Small-credit sector in CEE hopes for best, prepares for worst

By bne IntelliNews January 30, 2009

Matthew Day in Warsaw -

As Central and Eastern Europe settles down to weather the winter, the accompanying bitter economic climate has also began to make its presence felt on the small-credit market.

A long way removed from the headline grabbing market for big-ticket loans, the small-credit sector has for some time been making steady progress in CEE. Offering consumers rapid and easy access to small unsecured loans, it has flourished in regions where until recently high-street banking was something of a rarity, and credit cards the preserve of the cosmopolitan and wealthy few. The UK company International Personal Finance, for example, entered the Central European market in 1997 under the name Provident, and now boasts some 1.6m customers.
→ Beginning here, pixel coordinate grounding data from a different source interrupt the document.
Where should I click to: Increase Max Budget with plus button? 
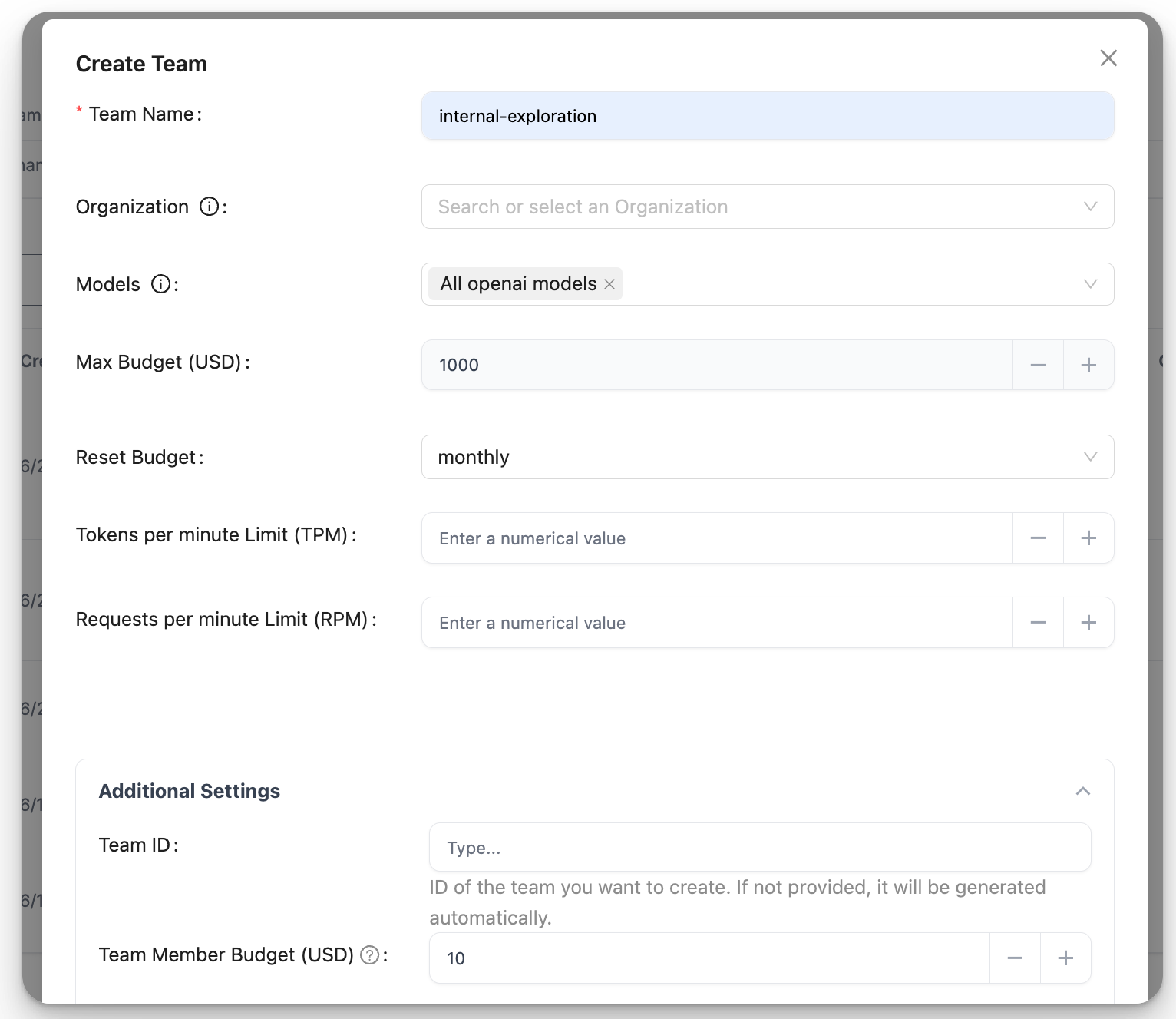1088,366
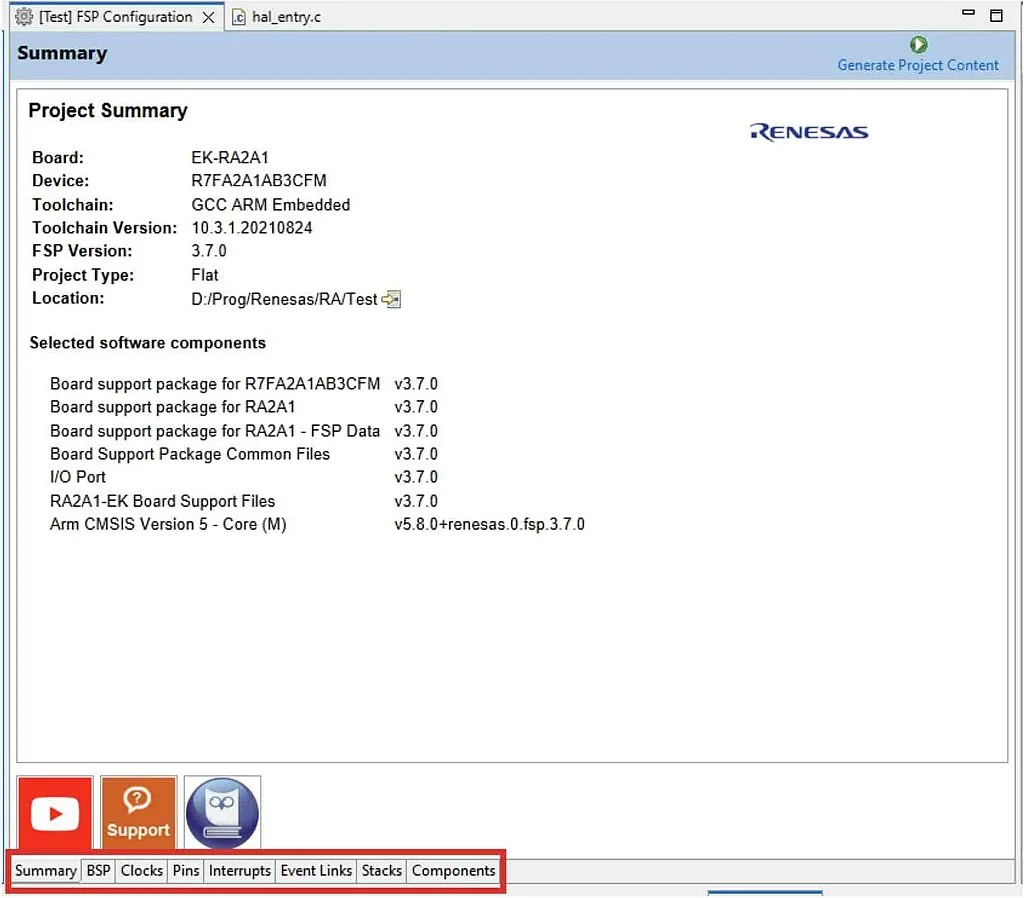Open the Clocks configuration tab

click(141, 870)
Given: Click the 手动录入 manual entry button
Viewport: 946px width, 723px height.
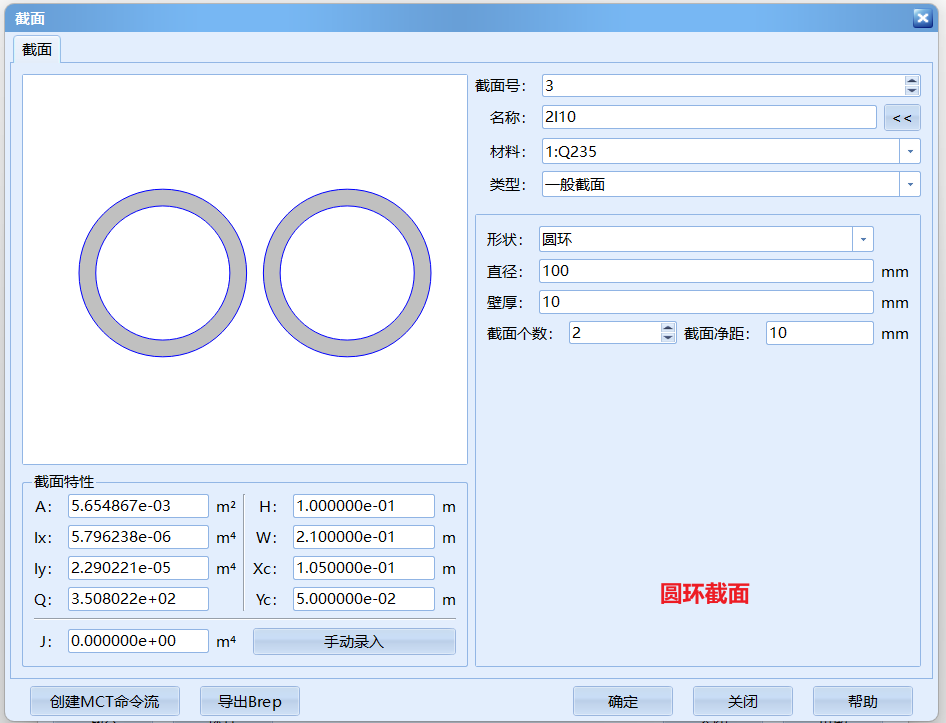Looking at the screenshot, I should click(354, 640).
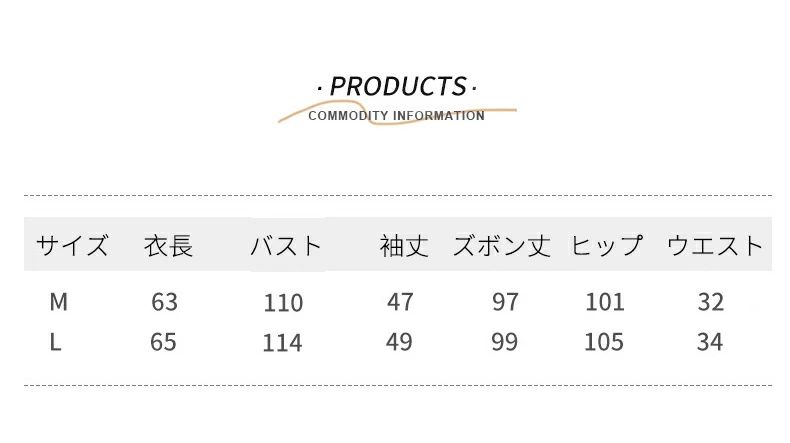
Task: Click the 袖丈 column header
Action: 404,246
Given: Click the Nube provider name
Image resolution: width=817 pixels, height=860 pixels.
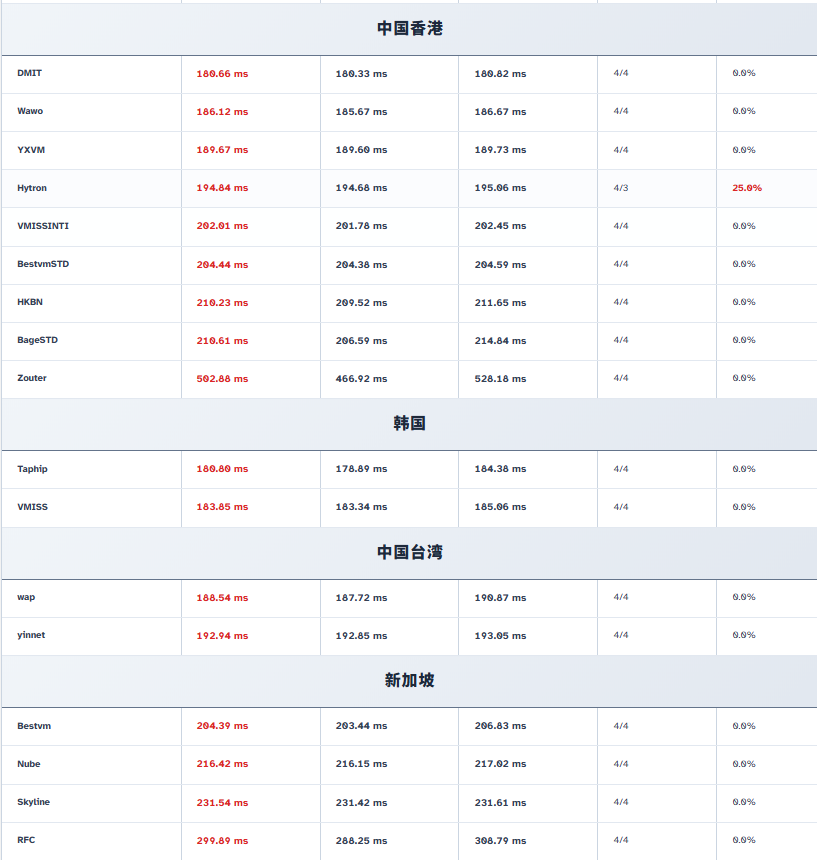Looking at the screenshot, I should (29, 764).

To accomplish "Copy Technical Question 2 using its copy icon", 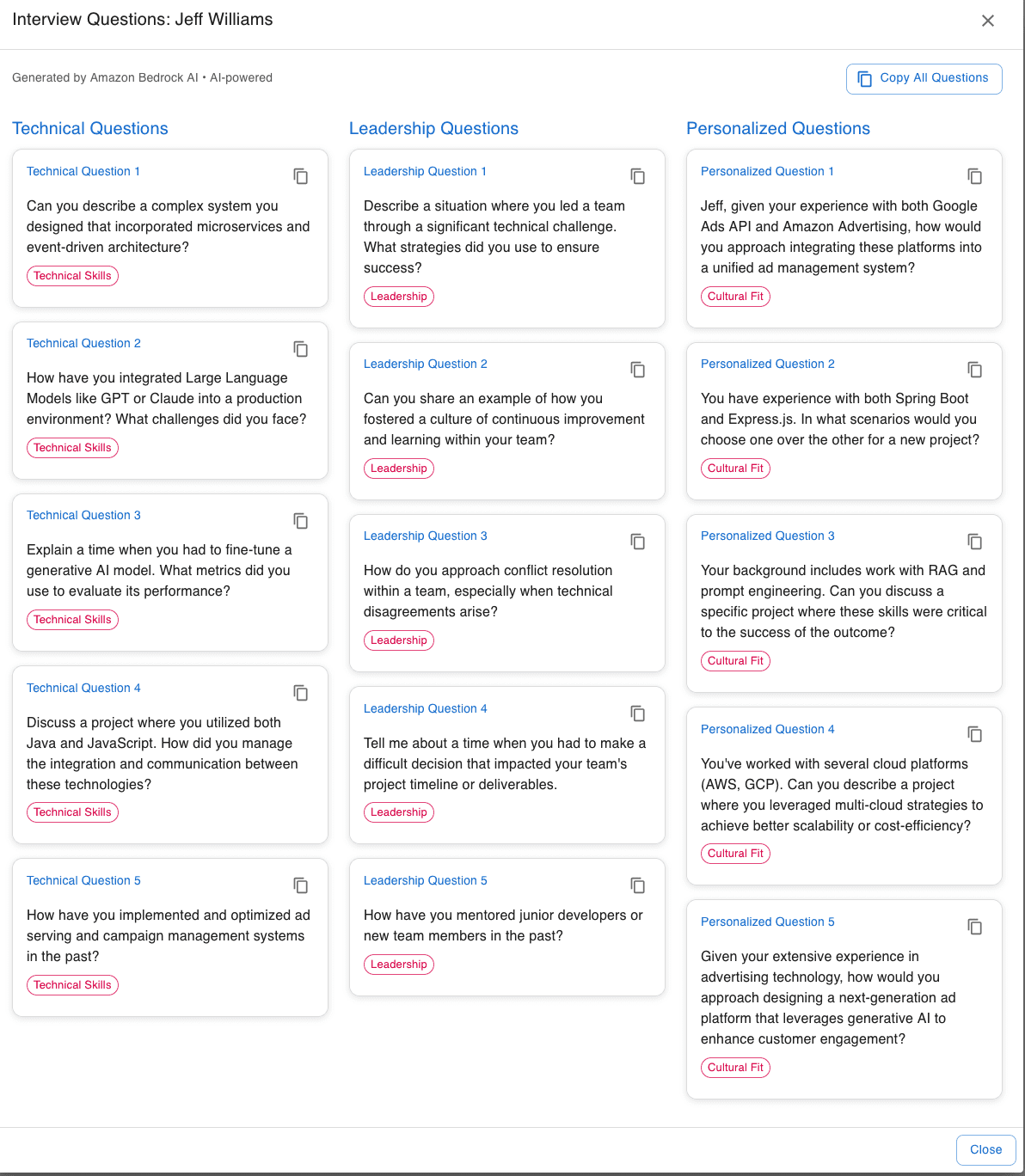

All good stuff, but the market now faces a testing time. "We are seeing that the market is coming down," says Alexander Labak, CEO of the Dutch-based Home Credit Group, which operates in markets such as Russia, Ukraine and the Czech Republic. "Consumers can see what is happening and that is making them less willing to take on debt. People are stepping out of the market."

"Nearly two months ago, we started to have challenges on liquidity and people were talking about liquidity issues on the market," Labak continues, going into details. "Now things have turned relatively quickly to questions about credit quality on the market place."

Debt collectors

Question marks over the quality of credit, and the growing fear that customers across the region will have problems repaying has led the sector to follow in the footsteps of big banks and tighten lending criteria. Christopher Rodrigues, non-executive chairman of International Personal Finance, which has just added Russia to the list of CEE countries it operates in, says that the company will use "a slightly tighter credit criteria" in 2009, with the company conceding that it will shelve plans for pilot projects.

Home Credit has even taken the step of hiring more staff on the collection side of the business to help ensure the money keeps coming in. "Giving out money is not so much a problem, but getting it back is more of a challenge," quips Labak, although he adds that recession might keep those who have a high risk of defaulting away from the market as they realise they can't afford debt.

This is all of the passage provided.